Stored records
====

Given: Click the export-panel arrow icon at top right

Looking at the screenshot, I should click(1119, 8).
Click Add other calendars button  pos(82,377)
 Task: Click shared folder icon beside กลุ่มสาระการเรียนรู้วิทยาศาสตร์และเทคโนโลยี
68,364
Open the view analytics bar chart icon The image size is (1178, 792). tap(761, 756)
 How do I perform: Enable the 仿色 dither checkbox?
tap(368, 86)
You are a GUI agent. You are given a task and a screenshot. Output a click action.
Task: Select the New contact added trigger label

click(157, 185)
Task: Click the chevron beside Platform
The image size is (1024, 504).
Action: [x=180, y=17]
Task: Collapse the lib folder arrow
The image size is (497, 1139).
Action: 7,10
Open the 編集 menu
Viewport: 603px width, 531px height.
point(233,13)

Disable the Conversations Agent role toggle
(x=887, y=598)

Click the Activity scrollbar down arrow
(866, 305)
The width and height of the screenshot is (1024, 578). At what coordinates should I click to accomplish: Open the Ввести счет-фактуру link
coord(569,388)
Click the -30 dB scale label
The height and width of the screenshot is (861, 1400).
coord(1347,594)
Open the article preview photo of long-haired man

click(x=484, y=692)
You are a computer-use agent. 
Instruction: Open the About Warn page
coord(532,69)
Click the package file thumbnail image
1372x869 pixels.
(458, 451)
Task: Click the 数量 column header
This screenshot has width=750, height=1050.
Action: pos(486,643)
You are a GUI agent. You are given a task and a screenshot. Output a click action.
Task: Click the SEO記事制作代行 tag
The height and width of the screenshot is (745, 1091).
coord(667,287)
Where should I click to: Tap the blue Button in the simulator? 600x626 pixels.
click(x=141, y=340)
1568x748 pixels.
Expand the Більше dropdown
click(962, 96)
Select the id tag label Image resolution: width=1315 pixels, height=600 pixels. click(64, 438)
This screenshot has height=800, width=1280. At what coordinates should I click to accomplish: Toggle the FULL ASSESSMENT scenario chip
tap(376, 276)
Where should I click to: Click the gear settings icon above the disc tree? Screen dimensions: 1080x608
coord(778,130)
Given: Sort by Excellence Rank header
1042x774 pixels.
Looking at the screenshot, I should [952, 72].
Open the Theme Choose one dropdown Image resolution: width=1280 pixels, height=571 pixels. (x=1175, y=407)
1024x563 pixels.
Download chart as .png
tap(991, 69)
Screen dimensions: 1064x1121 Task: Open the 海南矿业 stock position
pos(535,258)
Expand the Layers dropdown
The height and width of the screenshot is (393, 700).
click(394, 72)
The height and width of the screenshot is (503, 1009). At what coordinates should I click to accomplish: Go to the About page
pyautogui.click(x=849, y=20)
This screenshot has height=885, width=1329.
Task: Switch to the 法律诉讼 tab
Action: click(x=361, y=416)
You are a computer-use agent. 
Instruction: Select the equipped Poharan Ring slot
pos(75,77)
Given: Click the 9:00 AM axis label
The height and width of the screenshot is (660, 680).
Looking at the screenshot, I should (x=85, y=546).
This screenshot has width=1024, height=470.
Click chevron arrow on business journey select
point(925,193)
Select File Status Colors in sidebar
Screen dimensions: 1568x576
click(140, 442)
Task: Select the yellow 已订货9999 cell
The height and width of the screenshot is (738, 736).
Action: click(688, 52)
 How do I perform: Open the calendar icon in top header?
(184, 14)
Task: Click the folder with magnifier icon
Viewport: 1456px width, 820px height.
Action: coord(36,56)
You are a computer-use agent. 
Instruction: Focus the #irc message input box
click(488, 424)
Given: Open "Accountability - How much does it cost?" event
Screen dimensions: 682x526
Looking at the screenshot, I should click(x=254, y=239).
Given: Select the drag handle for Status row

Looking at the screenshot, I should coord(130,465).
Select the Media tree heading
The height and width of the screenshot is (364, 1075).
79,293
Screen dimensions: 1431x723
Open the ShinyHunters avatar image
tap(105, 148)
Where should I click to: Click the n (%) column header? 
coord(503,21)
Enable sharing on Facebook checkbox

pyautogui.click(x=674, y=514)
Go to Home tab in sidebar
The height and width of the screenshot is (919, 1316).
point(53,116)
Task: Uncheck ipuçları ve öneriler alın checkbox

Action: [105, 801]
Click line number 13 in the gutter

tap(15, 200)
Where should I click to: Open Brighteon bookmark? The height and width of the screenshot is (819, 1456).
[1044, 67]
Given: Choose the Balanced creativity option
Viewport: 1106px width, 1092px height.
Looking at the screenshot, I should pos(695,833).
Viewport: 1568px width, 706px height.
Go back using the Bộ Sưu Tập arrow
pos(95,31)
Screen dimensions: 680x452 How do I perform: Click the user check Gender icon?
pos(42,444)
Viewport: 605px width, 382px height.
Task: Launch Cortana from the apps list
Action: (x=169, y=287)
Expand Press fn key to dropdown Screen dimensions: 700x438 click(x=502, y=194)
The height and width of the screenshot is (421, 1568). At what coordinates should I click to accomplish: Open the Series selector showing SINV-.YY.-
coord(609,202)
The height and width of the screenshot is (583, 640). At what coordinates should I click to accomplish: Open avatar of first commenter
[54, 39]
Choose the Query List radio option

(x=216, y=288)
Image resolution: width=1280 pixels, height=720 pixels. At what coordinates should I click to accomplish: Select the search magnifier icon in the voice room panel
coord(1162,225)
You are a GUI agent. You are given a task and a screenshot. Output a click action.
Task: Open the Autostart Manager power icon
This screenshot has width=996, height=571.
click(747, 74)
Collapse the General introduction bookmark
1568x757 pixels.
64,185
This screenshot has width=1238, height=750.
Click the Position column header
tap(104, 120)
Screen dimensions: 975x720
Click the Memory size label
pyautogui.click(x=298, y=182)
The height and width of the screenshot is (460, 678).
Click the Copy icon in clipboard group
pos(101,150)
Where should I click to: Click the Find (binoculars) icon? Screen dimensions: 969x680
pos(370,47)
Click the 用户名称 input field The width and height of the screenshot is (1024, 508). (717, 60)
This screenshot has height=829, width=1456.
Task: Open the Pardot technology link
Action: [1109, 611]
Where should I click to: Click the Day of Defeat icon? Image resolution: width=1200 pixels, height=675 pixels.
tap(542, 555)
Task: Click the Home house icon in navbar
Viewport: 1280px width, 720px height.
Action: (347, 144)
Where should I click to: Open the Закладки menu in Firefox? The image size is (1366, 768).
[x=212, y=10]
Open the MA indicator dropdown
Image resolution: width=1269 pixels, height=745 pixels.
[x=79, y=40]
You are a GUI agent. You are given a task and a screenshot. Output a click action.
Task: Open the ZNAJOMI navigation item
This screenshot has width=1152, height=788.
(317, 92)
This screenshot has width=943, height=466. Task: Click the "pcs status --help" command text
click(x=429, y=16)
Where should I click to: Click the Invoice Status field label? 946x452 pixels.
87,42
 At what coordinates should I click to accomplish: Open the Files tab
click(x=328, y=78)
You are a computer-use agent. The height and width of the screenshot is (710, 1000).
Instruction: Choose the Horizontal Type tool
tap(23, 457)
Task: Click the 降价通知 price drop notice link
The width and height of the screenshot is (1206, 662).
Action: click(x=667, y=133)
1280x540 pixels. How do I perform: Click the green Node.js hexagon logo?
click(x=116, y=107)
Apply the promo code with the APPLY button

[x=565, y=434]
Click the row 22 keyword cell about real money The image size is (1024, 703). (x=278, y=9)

====

Only the lines above starting with the one with "Click chevron arrow" and going through the one with "Task: Click the folder with magnifier icon" are to be copied, word for word and with both ends kept.

__Answer to the exercise__
Click chevron arrow on business journey select
point(925,193)
Select File Status Colors in sidebar
Screen dimensions: 1568x576
click(140, 442)
Task: Select the yellow 已订货9999 cell
The height and width of the screenshot is (738, 736).
Action: click(688, 52)
 How do I perform: Open the calendar icon in top header?
(184, 14)
Task: Click the folder with magnifier icon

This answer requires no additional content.